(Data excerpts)
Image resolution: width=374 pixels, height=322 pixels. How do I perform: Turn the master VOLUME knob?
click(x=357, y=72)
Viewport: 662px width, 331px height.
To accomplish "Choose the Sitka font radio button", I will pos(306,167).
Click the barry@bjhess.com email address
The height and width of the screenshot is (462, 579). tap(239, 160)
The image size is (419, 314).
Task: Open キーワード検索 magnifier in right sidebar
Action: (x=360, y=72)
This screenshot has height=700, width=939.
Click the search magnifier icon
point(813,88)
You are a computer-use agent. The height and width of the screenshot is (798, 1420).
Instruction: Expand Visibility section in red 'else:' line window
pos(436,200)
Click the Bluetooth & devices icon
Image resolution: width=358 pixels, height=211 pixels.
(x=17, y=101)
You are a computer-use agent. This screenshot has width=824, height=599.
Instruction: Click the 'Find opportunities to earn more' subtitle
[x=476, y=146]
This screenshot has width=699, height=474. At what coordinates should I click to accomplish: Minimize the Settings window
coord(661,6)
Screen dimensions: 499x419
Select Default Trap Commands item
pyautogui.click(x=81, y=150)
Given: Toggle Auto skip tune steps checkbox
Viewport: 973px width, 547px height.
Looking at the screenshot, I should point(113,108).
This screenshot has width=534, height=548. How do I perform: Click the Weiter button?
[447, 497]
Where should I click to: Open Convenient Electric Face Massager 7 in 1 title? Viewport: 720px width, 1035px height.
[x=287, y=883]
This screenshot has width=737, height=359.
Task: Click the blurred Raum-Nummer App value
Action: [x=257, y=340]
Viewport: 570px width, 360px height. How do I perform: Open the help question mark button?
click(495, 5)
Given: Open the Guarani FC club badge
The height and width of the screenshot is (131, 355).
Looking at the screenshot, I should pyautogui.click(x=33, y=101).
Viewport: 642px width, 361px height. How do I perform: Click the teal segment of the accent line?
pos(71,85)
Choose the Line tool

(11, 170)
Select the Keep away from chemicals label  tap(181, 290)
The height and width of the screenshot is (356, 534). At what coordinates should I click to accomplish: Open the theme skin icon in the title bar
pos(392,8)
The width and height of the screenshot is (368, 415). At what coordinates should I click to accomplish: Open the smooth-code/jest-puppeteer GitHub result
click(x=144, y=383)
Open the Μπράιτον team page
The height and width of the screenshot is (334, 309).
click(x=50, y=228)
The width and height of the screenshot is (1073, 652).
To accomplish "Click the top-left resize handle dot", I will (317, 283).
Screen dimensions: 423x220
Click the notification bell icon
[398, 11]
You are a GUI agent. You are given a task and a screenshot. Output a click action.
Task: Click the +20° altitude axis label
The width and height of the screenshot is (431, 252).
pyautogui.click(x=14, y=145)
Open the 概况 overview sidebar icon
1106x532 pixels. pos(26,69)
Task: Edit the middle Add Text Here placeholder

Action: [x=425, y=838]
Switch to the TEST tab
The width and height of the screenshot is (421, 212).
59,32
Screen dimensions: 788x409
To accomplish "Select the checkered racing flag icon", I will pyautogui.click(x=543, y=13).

• [INSTRUCTIONS TO FOLLOW]:
Restate each of the entries above verbatim.

• [SOLUTION]:
Image resolution: width=374 pixels, height=322 pixels. How do I perform: Turn the master VOLUME knob?
click(x=357, y=72)
Viewport: 662px width, 331px height.
To accomplish "Choose the Sitka font radio button", I will pos(306,167).
Click the barry@bjhess.com email address
The height and width of the screenshot is (462, 579). tap(239, 160)
The image size is (419, 314).
Task: Open キーワード検索 magnifier in right sidebar
Action: (x=360, y=72)
This screenshot has height=700, width=939.
Click the search magnifier icon
point(813,88)
You are a computer-use agent. The height and width of the screenshot is (798, 1420).
Instruction: Expand Visibility section in red 'else:' line window
pos(436,200)
Click the Bluetooth & devices icon
Image resolution: width=358 pixels, height=211 pixels.
(x=17, y=101)
You are a computer-use agent. This screenshot has width=824, height=599.
Instruction: Click the 'Find opportunities to earn more' subtitle
[x=476, y=146]
This screenshot has width=699, height=474. At what coordinates should I click to accomplish: Minimize the Settings window
coord(661,6)
Screen dimensions: 499x419
Select Default Trap Commands item
pyautogui.click(x=81, y=150)
Given: Toggle Auto skip tune steps checkbox
Viewport: 973px width, 547px height.
Looking at the screenshot, I should point(113,108).
This screenshot has width=534, height=548. How do I perform: Click the Weiter button?
[447, 497]
Where should I click to: Open Convenient Electric Face Massager 7 in 1 title? Viewport: 720px width, 1035px height.
[x=287, y=883]
This screenshot has width=737, height=359.
Task: Click the blurred Raum-Nummer App value
Action: [x=257, y=340]
Viewport: 570px width, 360px height. How do I perform: Open the help question mark button?
click(495, 5)
Given: Open the Guarani FC club badge
The height and width of the screenshot is (131, 355).
Looking at the screenshot, I should pyautogui.click(x=33, y=101).
Viewport: 642px width, 361px height. How do I perform: Click the teal segment of the accent line?
pos(71,85)
Choose the Line tool

(11, 170)
Select the Keep away from chemicals label  tap(181, 290)
The height and width of the screenshot is (356, 534). At what coordinates should I click to accomplish: Open the theme skin icon in the title bar
pos(392,8)
The width and height of the screenshot is (368, 415). At what coordinates should I click to accomplish: Open the smooth-code/jest-puppeteer GitHub result
click(x=144, y=383)
Open the Μπράιτον team page
The height and width of the screenshot is (334, 309).
click(x=50, y=228)
The width and height of the screenshot is (1073, 652).
To accomplish "Click the top-left resize handle dot", I will (317, 283).
Screen dimensions: 423x220
Click the notification bell icon
[398, 11]
You are a GUI agent. You are given a task and a screenshot. Output a click action.
Task: Click the +20° altitude axis label
The width and height of the screenshot is (431, 252).
pyautogui.click(x=14, y=145)
Open the 概况 overview sidebar icon
1106x532 pixels. pos(26,69)
Task: Edit the middle Add Text Here placeholder

Action: [x=425, y=838]
Switch to the TEST tab
The width and height of the screenshot is (421, 212).
59,32
Screen dimensions: 788x409
To accomplish "Select the checkered racing flag icon", I will pyautogui.click(x=543, y=13).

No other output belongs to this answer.